For three variables in the dataset, there are incomplete records.


In [22]:
test_scores.isnull().sum(0)


Out[22]:
score             0
male              0
siblings          0
family_inv       33
non_english       0
prev_disab       18
age_test          0
non_severe_hl     0
mother_hs        73
early_ident       0
non_white         0
dtype: int64

Strategies for dealing with missing data

The easiest (and worst) way to deal with missing data is to ignore it. That is, simply run the analysis, missing values and all, hoping for the best. If your software is any good, this approach will simply not work; the algorithm will try to operate on data that includes missing values, and propagate them, resulting in statistics and estimates that cannot be calculated, which will typically raise errors. If your software is poor, it will make some assumption or decision about the missing values, and proceed to generate results conditional on the assumption, which creates problems that may never be detected because no indication was given to any potential problem.

The next easiest (worst) approach to analyzing data with missing values is to conduct list-wise deletion, by deleting the records that have missing values. This is called complete case analysis, because only records that are complete get retained for the analysis. The degree to which complete case analysis is undesirable depends on the mechanism by which data have become missing.

Types of Missingness

  • Missing completely at random (MCAR): When data are MCAR, missing cases are, on average, identical to non-missing cases, with respect to the model.

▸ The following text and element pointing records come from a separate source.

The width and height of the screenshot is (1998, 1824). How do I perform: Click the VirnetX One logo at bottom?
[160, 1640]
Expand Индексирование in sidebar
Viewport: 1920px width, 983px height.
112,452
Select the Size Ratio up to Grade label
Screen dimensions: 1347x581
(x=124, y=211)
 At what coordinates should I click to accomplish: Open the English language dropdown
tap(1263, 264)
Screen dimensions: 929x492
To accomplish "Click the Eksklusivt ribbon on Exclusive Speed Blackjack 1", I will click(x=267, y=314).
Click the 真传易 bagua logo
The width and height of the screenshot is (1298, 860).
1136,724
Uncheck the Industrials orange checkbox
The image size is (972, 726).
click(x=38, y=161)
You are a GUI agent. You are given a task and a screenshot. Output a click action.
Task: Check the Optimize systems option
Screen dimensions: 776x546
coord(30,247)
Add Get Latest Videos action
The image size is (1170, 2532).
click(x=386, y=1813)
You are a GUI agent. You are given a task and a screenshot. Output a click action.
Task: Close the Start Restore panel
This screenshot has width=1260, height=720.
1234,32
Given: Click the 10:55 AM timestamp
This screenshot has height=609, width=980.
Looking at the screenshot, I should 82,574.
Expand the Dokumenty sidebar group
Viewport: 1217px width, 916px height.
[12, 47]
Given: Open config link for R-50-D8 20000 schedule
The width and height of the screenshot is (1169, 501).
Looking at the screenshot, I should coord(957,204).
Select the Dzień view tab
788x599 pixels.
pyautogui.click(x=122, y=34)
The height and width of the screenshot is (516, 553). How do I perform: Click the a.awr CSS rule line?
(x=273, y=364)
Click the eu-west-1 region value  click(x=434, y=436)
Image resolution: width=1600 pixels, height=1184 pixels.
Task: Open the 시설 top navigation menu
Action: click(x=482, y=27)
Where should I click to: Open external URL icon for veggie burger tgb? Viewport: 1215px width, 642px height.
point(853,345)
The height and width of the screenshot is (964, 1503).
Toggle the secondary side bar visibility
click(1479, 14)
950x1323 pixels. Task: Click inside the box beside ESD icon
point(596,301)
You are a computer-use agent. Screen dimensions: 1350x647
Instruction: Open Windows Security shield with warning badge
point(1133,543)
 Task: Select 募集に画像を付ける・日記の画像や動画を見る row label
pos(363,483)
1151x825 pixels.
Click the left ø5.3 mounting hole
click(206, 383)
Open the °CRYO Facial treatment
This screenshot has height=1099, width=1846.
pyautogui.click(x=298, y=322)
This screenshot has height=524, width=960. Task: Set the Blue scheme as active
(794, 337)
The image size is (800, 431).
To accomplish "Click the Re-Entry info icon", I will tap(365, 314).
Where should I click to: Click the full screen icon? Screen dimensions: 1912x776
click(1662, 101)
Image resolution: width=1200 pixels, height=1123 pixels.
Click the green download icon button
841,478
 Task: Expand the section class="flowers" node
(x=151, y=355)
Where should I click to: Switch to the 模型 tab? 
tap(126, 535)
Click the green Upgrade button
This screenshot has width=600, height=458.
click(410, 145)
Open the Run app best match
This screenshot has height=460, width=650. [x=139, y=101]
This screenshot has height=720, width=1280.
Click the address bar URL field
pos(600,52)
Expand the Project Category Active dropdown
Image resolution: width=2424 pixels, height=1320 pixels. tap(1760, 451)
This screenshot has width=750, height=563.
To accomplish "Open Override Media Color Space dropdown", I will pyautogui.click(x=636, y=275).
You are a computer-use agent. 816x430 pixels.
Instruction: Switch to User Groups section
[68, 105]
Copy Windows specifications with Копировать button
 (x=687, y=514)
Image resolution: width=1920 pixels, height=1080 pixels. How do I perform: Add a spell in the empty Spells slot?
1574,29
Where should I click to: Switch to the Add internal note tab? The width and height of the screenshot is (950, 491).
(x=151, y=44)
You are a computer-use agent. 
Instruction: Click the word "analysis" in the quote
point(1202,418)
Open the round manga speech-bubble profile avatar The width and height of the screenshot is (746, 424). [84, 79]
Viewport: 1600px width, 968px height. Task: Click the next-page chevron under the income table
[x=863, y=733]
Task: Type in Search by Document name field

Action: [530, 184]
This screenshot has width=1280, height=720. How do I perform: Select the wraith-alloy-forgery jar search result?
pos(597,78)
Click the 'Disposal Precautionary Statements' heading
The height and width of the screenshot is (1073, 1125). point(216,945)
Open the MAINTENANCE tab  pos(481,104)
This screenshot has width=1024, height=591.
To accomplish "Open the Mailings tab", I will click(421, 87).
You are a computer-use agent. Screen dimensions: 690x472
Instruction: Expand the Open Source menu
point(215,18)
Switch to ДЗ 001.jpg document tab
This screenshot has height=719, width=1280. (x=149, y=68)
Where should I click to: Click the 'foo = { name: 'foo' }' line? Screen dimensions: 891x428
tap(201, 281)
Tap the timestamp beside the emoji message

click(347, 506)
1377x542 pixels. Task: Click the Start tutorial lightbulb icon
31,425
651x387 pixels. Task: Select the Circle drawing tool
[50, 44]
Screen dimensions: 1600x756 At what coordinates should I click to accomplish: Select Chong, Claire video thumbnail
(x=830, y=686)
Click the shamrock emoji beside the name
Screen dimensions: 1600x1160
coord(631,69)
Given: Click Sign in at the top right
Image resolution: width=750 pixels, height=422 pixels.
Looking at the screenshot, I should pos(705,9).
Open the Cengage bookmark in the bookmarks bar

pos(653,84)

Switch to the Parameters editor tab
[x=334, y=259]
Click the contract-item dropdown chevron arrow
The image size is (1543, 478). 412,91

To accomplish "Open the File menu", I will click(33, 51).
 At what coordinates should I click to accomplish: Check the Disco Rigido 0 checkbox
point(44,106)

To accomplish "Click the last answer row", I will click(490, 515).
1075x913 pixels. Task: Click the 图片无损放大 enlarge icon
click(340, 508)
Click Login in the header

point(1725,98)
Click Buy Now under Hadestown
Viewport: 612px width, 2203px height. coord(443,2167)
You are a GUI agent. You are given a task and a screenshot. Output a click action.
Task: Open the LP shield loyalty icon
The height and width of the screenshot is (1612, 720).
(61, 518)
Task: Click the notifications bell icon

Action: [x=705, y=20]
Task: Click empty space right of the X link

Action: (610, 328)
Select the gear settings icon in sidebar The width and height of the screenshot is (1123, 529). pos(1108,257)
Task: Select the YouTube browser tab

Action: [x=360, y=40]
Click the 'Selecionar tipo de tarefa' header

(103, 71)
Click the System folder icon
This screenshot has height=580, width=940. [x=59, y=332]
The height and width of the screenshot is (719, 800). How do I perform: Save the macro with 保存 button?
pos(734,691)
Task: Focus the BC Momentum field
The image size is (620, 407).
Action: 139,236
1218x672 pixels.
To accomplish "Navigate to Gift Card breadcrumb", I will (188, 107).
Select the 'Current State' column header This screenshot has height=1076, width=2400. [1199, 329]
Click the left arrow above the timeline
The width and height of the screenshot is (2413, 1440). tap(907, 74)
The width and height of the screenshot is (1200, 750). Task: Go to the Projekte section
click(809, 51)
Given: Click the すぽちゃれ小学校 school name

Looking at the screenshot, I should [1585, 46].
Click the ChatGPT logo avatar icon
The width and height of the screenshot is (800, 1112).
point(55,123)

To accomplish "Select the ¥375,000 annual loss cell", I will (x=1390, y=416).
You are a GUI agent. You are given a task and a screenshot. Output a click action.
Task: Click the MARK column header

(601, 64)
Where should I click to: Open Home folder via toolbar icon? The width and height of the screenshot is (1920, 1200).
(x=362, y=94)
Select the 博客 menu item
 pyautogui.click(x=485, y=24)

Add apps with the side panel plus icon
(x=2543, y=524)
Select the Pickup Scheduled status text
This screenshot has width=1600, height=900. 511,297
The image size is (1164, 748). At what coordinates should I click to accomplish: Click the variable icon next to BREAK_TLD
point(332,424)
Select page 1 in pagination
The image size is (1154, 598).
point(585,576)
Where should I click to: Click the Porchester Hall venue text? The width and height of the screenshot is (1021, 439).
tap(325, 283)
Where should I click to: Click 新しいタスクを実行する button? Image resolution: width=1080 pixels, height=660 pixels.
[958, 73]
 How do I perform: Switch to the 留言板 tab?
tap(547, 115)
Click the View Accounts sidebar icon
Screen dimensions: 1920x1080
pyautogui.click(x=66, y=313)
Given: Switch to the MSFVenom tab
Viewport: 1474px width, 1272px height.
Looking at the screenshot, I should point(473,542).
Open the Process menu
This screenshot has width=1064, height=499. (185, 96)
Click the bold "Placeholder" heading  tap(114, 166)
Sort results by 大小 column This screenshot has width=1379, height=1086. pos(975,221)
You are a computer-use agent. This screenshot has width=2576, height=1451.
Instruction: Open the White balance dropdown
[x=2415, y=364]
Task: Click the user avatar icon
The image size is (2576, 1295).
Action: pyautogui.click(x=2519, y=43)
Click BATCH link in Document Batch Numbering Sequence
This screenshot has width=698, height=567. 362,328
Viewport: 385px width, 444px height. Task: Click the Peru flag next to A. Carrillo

Ignoring the missingness will reduce the power of the analysis, but will not bias inference.
  • Missing at random (MAR): Missing data depends (usually probabilistically) on measured values, and hence can be modeled by variables observed in the data set. Accounting for the values which “cause” the missing data will produce unbiased results in an analysis.
  • Missing not at random(MNAR): Missing data depend on unmeasured or unknown variables. There is no information available to account for the missingness.

The very best-case scenario for using complete case analysis, which corresponds to MCAR missingness, results in a loss of power due to the reduction in sample size. The analysis will lose the information contained in the non-missing elements of a partially-missing record. When data are not missing completely at random, inferences from complete case analysis may be biased due to systematic differences between missing and non-missing records that affects the estimates of key parameters.

One alternative to complete case analysis is to simply fill (impute) the missing values with a reasonable guess a the true value, such as the mean, median or modal value of the fully-observed records. This imputation, while not recovering any information regarding the missing value itself for use in the analysis, does provide a mechanism for including the non-missing values in the analysis, thereby making use of all available information.

Performing mean imputation is easy in Pandas, via the DataFrame/Series fillna method.


In [23]:
test_scores.siblings.mean()


Out[23]:
1.1256038647342994

In [24]:
siblings_imputed = test_scores.siblings.fillna(test_scores.siblings.mean())

This approach may be reasonable under the MCAR assumption, but may induce bias under a MAR scenario, whereby missing values may differ systematically relative to non-missing values, making the particular summary statistic used for imputation biased as a mean/median/modal value for the missing values.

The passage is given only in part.